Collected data

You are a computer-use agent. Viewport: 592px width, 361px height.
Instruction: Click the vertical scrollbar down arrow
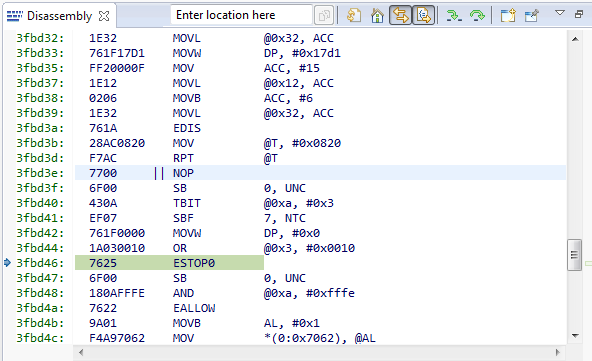575,335
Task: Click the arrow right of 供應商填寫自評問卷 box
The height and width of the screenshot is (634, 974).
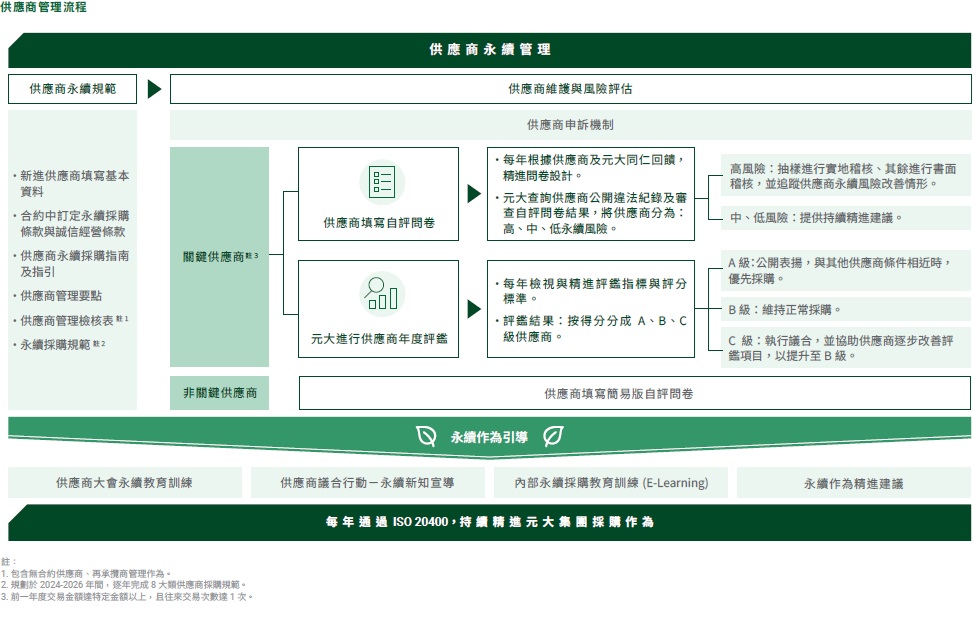Action: pos(474,194)
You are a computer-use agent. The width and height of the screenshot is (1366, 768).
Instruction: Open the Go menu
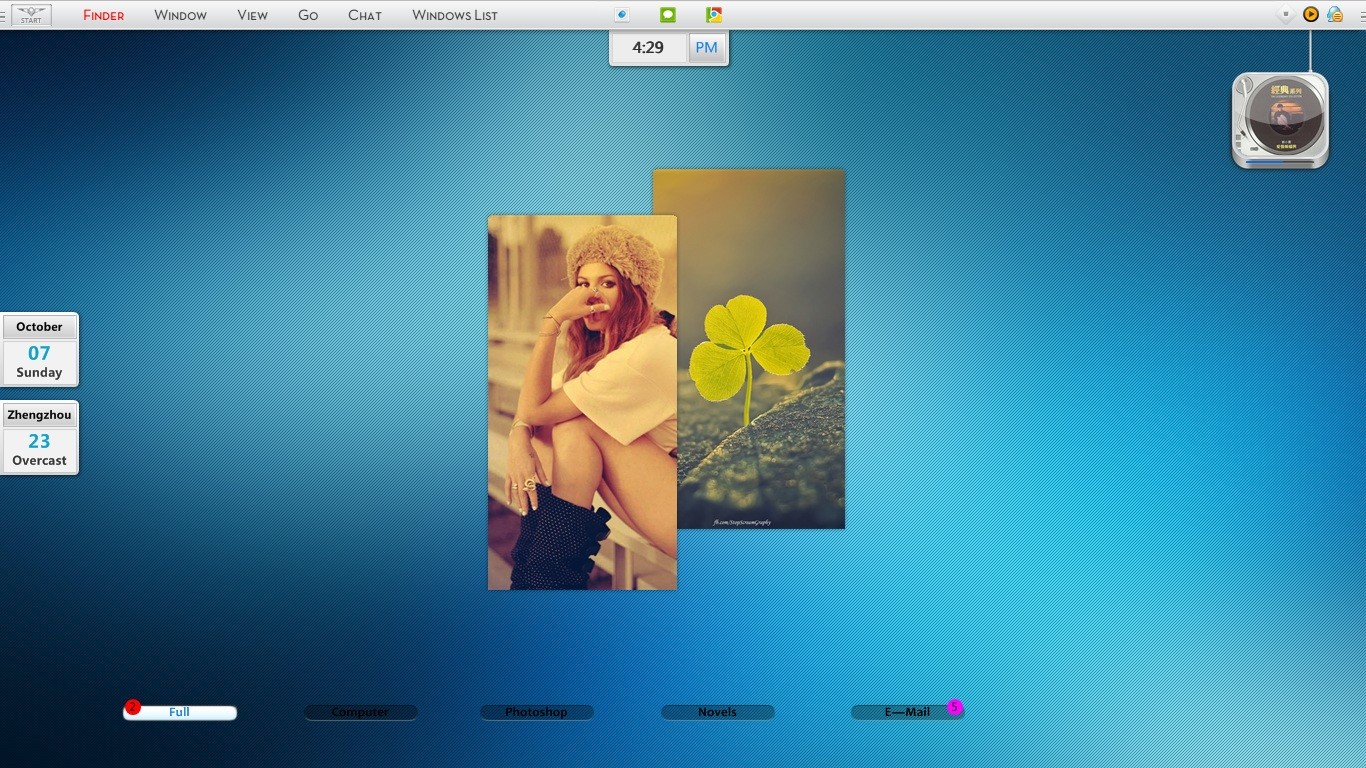point(308,15)
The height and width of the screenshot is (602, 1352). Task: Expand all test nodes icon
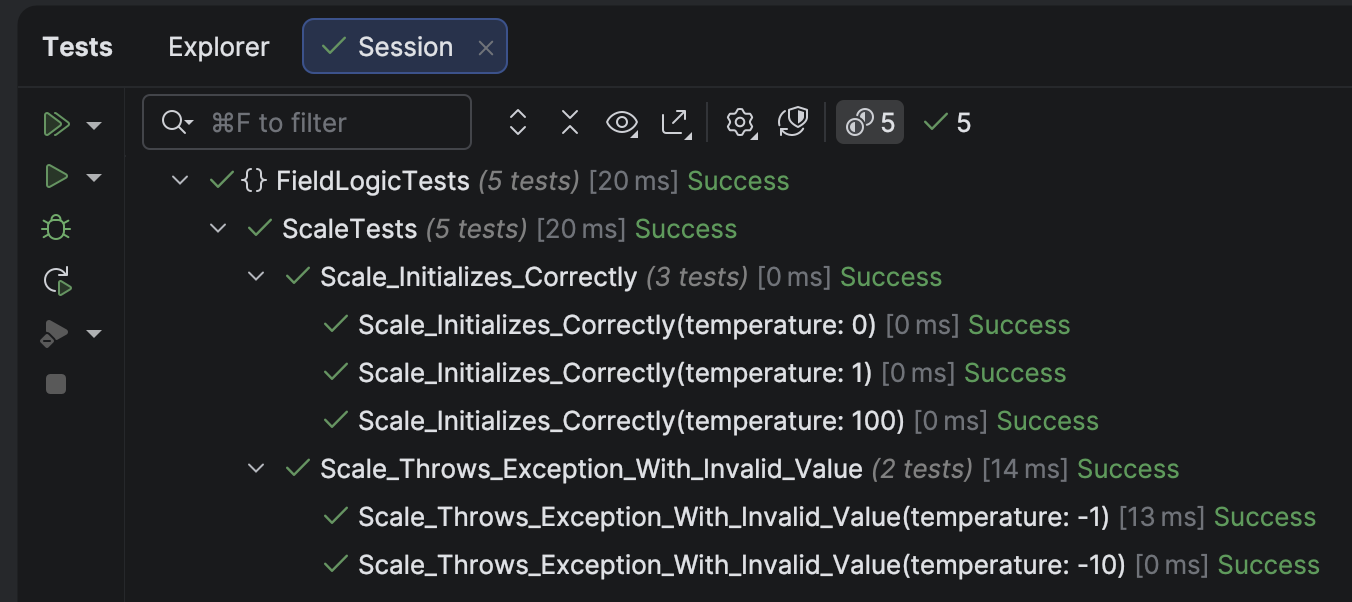(518, 122)
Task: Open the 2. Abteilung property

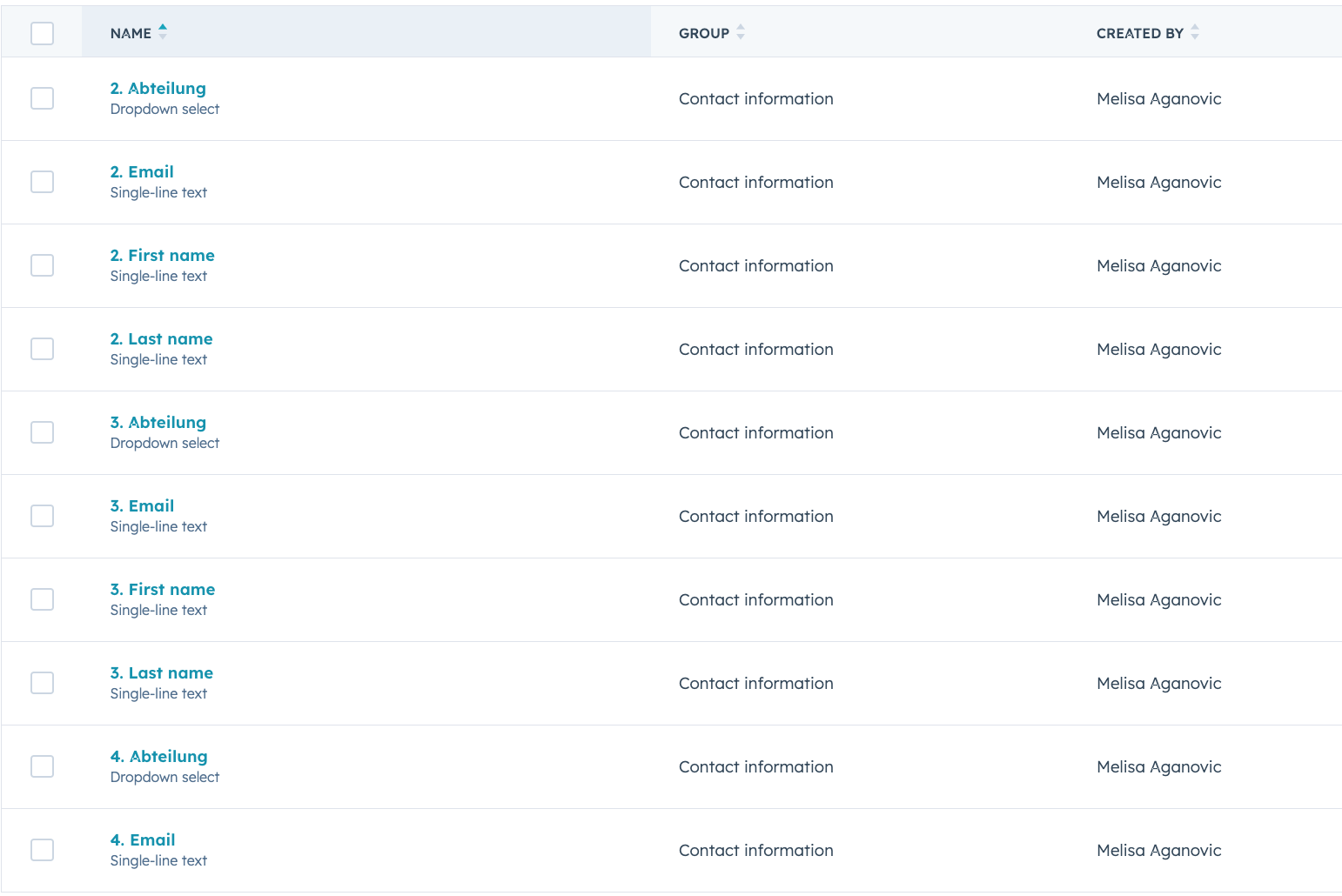Action: click(x=158, y=88)
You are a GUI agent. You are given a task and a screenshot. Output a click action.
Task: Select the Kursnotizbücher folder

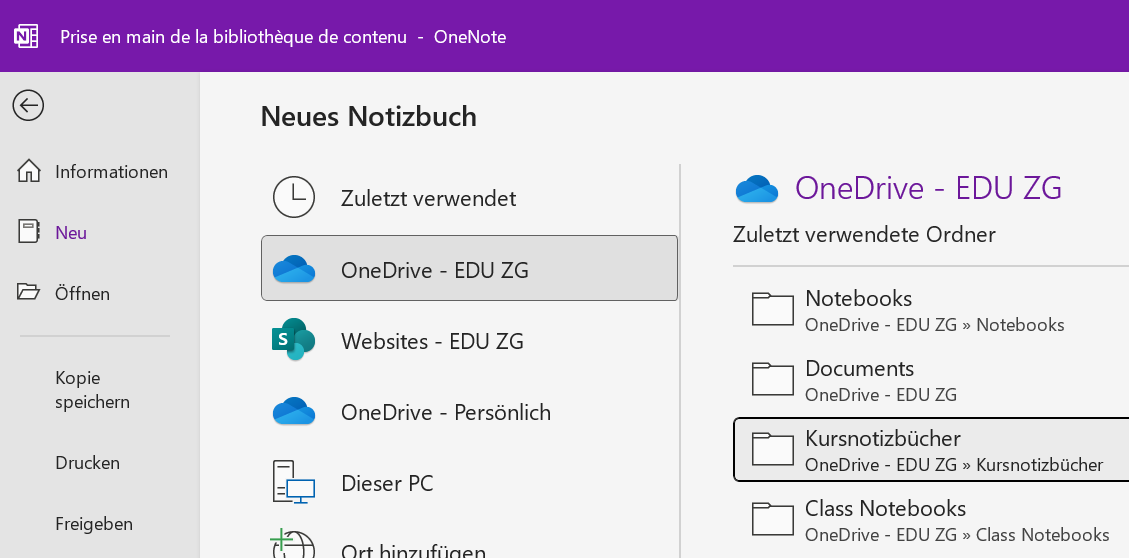tap(930, 450)
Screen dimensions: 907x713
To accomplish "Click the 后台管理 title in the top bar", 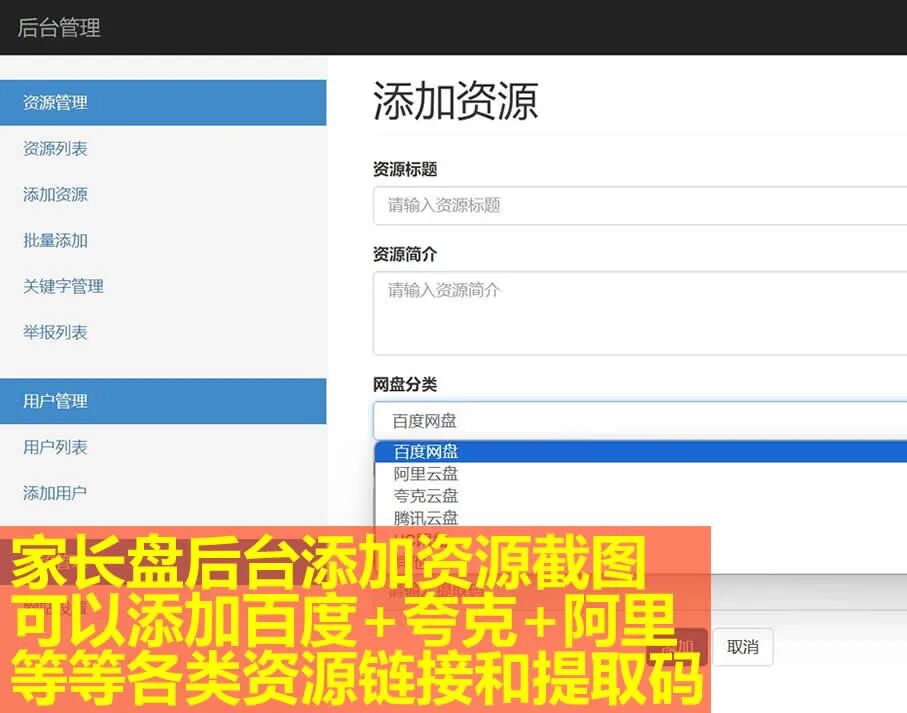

The problem
Only what runs from the line containing "Screen dimensions: 907x713" through the end of the entries above should be extracted, exactly and without pictures.

Exercise response
Screen dimensions: 907x713
To accomplish "Click the 后台管理 title in the top bar", 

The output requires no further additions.